Installation is on a grid pattern based on ceiling height, and the office space can be as small as 50 square feet to more than 1 million square feet. A single zone can be from 50 square feet to 30,000 square feet. Multiple zones can be created. An upcoming release system will make it easier for facility executives to monitor the system: If an unauthorized person makes a change to it, for example, an e-mail is sent to the facility executive.
Companies need to address noise reduction and privacy in an ever-changing environment, says Cambridge Sound Management President Jack Heine. “Furniture trends are changing, cubicles are smaller. Distractions are way up and privacy is way down.”
Systems Offer More Functions
Today’s soundmasking systems, which can cost from $1 per square foot to $5 per square foot, according to Herbert, have an array of functions that make it easier for users to get the masking they need precisely where and when it’s needed. For example, some systems can be divided into zones, allowing one area to have different masking characteristics than that of an adjacent zone. Some systems also have timer functions, allowing masking to occur during certain days and hours of a month.
Those changes aren’t just occurring in offices, where soundmasking systems are common. The health care industry also employs soundmasking, using the systems in doctor’s offices, exam rooms, pharmacy consultation areas and more, particularly following the passage of HIPAA. The financial services industry and the military also employ soundmasking systems.
Perhaps it’s not surprising that another recent innovation in soundmasking is the ability to have a system integrated into so-called smart buildings. For example, Lencore Acoustics has soundmasking products that are controlled from a central volume control. On one product, those adjustments can be made for up to 50 main units and covering up to 33,000 square feet systemwide. Another product has global volume adjustments that can be made remotely for up to 150 masking units covering the same amount of square feet.
Today, smart building integration makes it possible to use the Internet to control a soundmasking system hundreds or thousands of miles away. One of Lencore’s soundmasking systems in a building in Singapore, for example, is able to be “viewed” by a staff in Philadelphia using a virtual private network. “That gives us the ability to be called from literally anywhere and change something,” Leonard says. “You can do it, literally, on a moment’s notice.”
System Evolution
When K.R. Moeller Associates launched the LogiSon Acoustic Network in 2003, it already had a soundmasking system that addressed noise problems and speech privacy. But early in the decade, the company decided to take stock of the centralized and decentralized soundmasking systems available. The result was the LogiSon Acoustic Network.
The system offers a user complete central control of individual loudspeakers and other components. Timer and paging zones, independent volume and equalizer settings for masking and paging, and paging channel selection for individual speakers, a group of speakers or the entire network are configured through a centrally-located control panel, personal computer or laptop that has LogiSon’s software.
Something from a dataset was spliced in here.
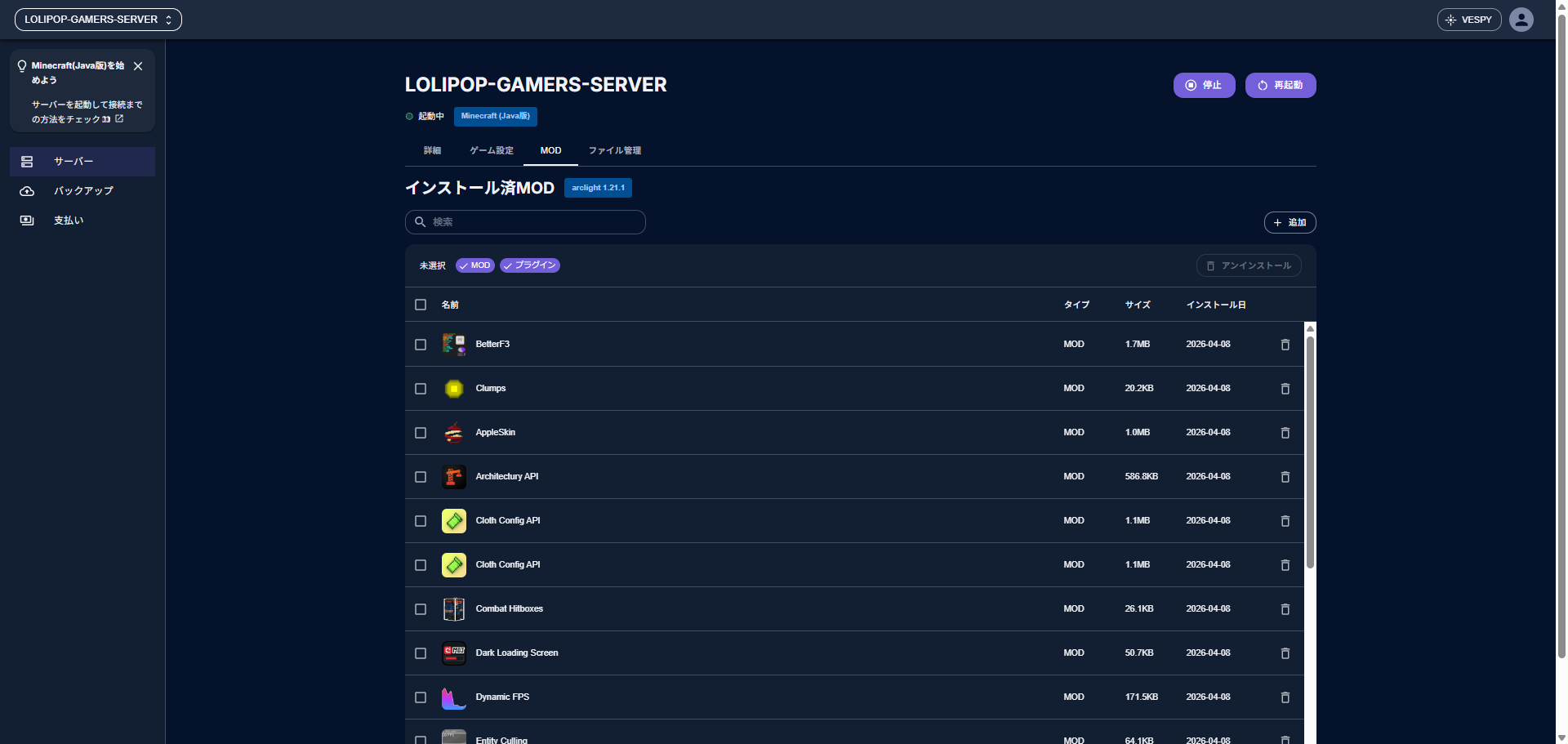Open the backup cloud icon in sidebar

(27, 191)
The network uses digital signal processing technology. The calendar-based timer allows settings for various activity levels during work days and holidays. Adjustments are done electronically, eliminating the need to rewire or access the ceiling to rezone or reconfigure audio settings.
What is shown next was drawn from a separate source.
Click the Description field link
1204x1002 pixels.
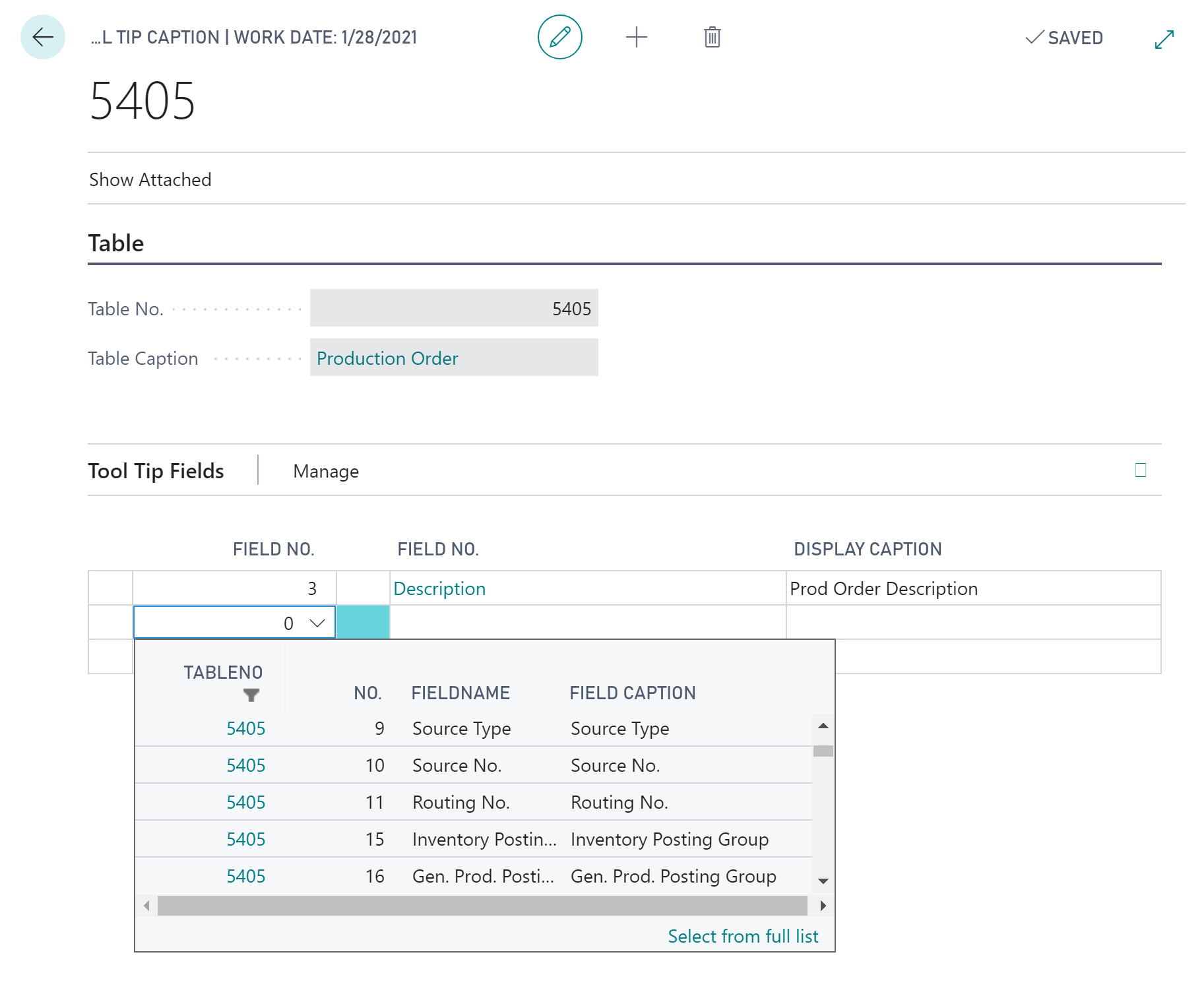click(439, 588)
“We took a decentralized system and with the new technology available and digital signal processing, designed a network hub that is a fully self-contained soundmasking system,” says Niklas Moeller, vice president of K.R. Moeller. “We can rezone and retune, precisely, an entire system and do it in an hour or so.”
Desiree Hanford is a freelance writer who spent 10 years as a reporter for Dow Jones. She is a former assistant editor of Building Operating Management.